Assuming that cost of the software that is being upgraded itself is not prohibitive, most of the arguments are centered on the work that needs to be done by the team to stabilize the product with the upgraded version
Arguments
1. Arguments in favor of the upgrade
a. If we don’t upgrade now, when would we upgrade? After we acquired another 1000 customers?
b. It would be an incentive for the developers. It will help with both hiring and retaining good developers, since they tend to want to work on the latest and greatest.
c. We could get rid of some of the nagging bugs in the product, as the new upgrade solves them
d. New upgrade contains significant and important changes and we should take advantage of them
e. If we are up to date with the latest version, our product won’t become obsolete
2. Arguments against the upgrade
a. There aren’t many useful features in the new version
b. Everything works now so why should we unnecessarily disturb the code base?
c. What is in it for customers, since they didn’t ask for the upgrade?
d. If we upgrade component A, component B will not work
e. We will need to test the whole product, which would be very expensive. We might miss some parts which can put the product at risk
f. The whole process could be exhaustive and we may burn out the team
Most of the arguments against the upgrade are centered on changing the code base, and the fact that changing code could be a risky affair. However, I usually favor staying as current as possible, because the speed with which new upgrades are being released to the market is extremely fast, and if we fail to stay current, the product will end up becoming stale and will almost certainly require a big rewrite in the future.
Process – What Not To Do
Upgrade by committee
It is very tempting to gather all parties involved and conduct formal meetings, get all of their buy ins, create and manage a project plan. This means lot of meetings, follow ups, emails and creates inevitable creation of heroes who will end up taking on the bulk of the work to meet some arbitrary deadline. It may sound logical, and works most of the time. But this is a very expensive process, and usually involves lots of meetings. These meetings are the breeding grounds for “Fear, Uncertainty, Doubt (“FUD”). Any one person in these meetings can derail the attempt or significantly delay the process. After one such upgrade experience you will lose the appetite for any future attempts.
Process – What To Do
If you are really looking ways for successfully convince the organization or your boss for an upgrade here is a summary of what worked for me.
1. Build confidence
Your organization must have faith in your team. They should believe that your team can deliver. They should know that you can fix issues fast and that you care about the success of both the business and the product. This won’t come in a single day. You need to build that confidence every day. One trick that works is to constantly solve simple problems. These kinds of problems won’t take much time. They don’t need big project plans. They come from all parts of the organization. Solving them proves that you are for continuous improvement.

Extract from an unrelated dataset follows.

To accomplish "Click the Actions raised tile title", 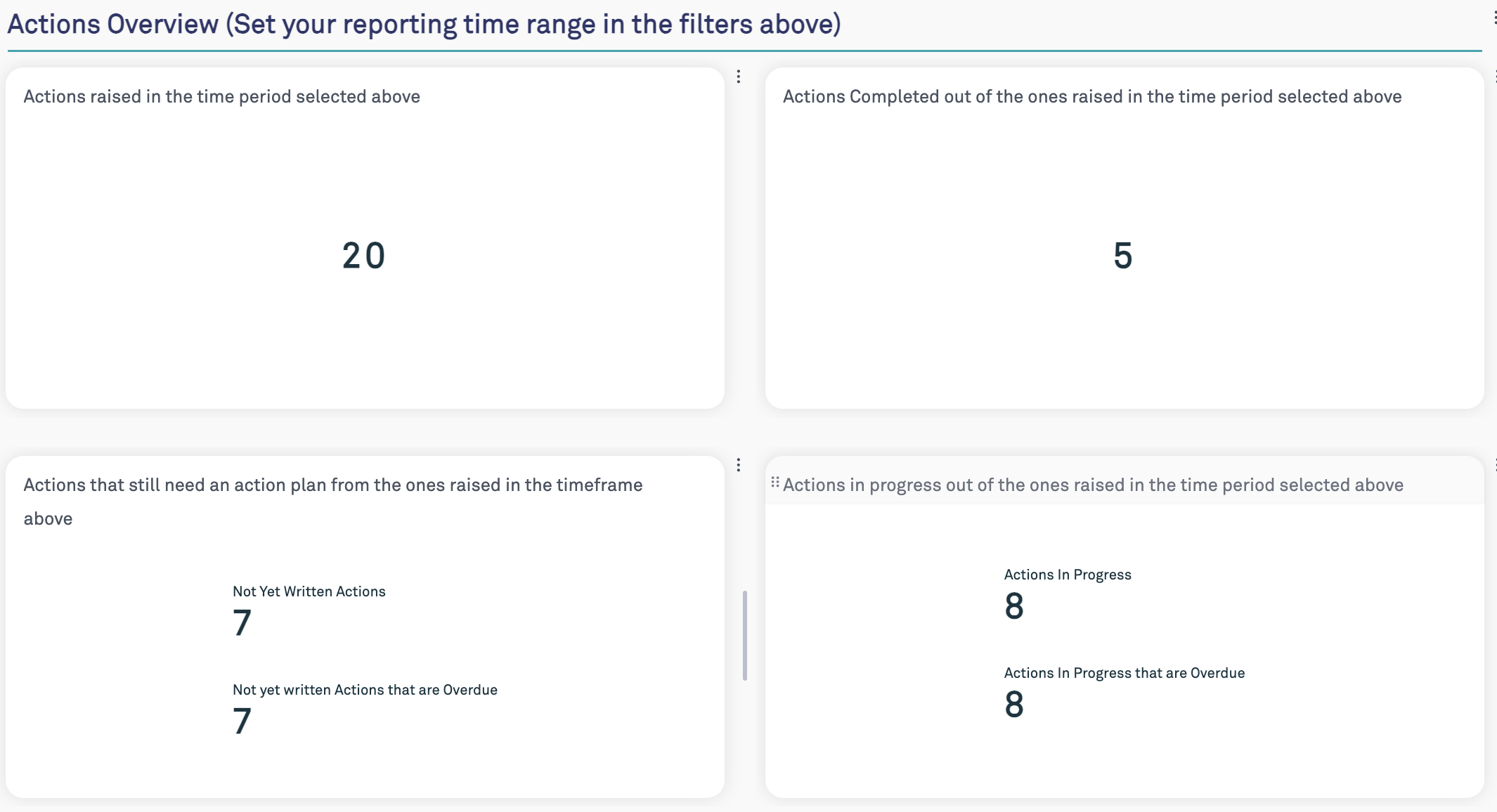I will tap(222, 96).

Try to tackle troubled areas of the products. These are the parts of the software that attract frequent bugs, frequent code churns. Try to take initiative and make that area trouble free. Once you successfully solve such problems, you are guaranteed to gain the support in any of your future upgrade proposals.
2. Build safety net
If you don’t have them already, you should start writing tests for important areas of your application. These tests when written properly help you in two ways. They help you identify the problem quickly and also help serve as a repository of business knowledge. You must run these tests with every code check-in.
3. QA is your friend
The most important help you can get from you QA team is in the form of exploratory tests and also from testing tedious, non-automated parts of the application. A tester with an intention to solve the problem is the best resource than a tester with an intention to just report a problem. Have them involved in every non trivial decision your team makes.
4. Research
If the upgrade is going to have big impact on your product, wait for about 6 months after the release date of the upgrade. Go through the release notes, breaking changes, write small prototypes to test the areas of the concern.
Most importantly go through the product support forums to understand the quality of the version you are upgrading. Even if you decide not to upgrade, this research helps you decide the future direction of your product.
5. Build excitement within the team
Try to lay out the broad plan for the upgrade. Take your team’s consensus. Understand possible real problems. Tell them why the upgrade is important. A self-organizing, motivated team can make the whole upgrade process a trivial affair. As a team, you should try to think through and anticipate every major problem, and come up with possible options. Consider other major projects your team is dealing with to make sure that they are not being unnecessarily burdened. Come up with a possible time line.
6. Sell the proposal
Get the major stake holders in a room and sell your proposal. If you did your homework properly this should go well.
7. Appoint a facilitator
Find someone in the team (a PM, BA, team lead etc.) who can act as glue with all the team members. Their job is to continuously update all stake holders (management, team, end users etc.) about the team’s decisions, choices and find answers.
8. Short but to the point standup meetings
Meet twice a day to talk about the most important issues that you team is facing that day. This helps the team to share the work, gather questions, seek answers and inform stake holders about problems.
I too often here developers complaining that their organization is not good at keeping at the top of the latest technology trends. I believe that this is mostly due to the lack of effort from the software teams themselves.